Road Kill, also known as Joy Ride or Never Play with Strangers is a 2001 thriller directed by John Dahl and written by JJ Abrams. It follows student Lewis Thomas (Paul Walker) who agrees to drive his childhood friend Venna (Leelee Sobieski) home from University. On his way to pick her up, he is asked by his mother to bail out his brother Fuller (Steve Zahn).
On route to Venna the two discover that the car has a CB radio and after listening, they decide to use the radio to play a prank on a truck driver whose handle is Rusty Nail. Pretending to be a lonely woman called Candy Cane, they agree a secret meetup with Rusty Nail, but send him to the motel room next to theirs. After hearing some strange noises, they awake to discover the man staying in that room had his lower jaw torn off and as they begin to panic about their involvement Rusty Nail appears on the CB again, asking for the whereabouts of Candy Cane.
JJ Abrams was a relative unknown in Hollywood at the time he wrote Road Kill, but his talent for intrigue and suspense were clear even this early in his career. Using nods from Steven Spielberg’s Duel (someone he obviously looks to emulate) he constructs one of the most suspenseful films since The Silence of the Lambs. Playing against this tension is the interplay and dialogue of the brothers central to the narrative. A straight man and a funny man, Walker and Zahn have never been better and it’s easy to see off of this evidence why Hollywood thought they might be the ˜next big things.’
Dahl’s direction is also impressive, and the man most famous for Red Rock West and Rounders constructs scenes to help pile on the tension in the same way Alfred Hitchcock did in his heyday. The rich neon colours that flood the scenes at night help add to the explotation roots of the story and remind us of a dirtier, less cosy world than it appears during the day.

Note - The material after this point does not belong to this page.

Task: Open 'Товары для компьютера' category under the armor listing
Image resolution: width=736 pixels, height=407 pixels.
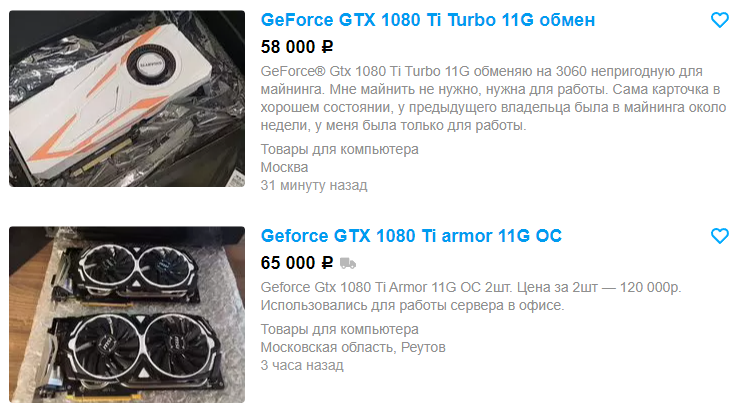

Road Kill appears from trailer and marketing material to be a standard thriller starring two of Hollywood’s then rising stars. However the tight direction from Dahl combined with the fast-paced and tension-filled script from Abrams leads to the most pleasant of surprises. A thriller that harks back to the late, great Alfred Hitchcock while offering actual character depth and some big scares along the way, Road Kill is a real gem of a film and will have you saying ˜Candy Cane’ in a deep Southern drawl for weeks after viewing.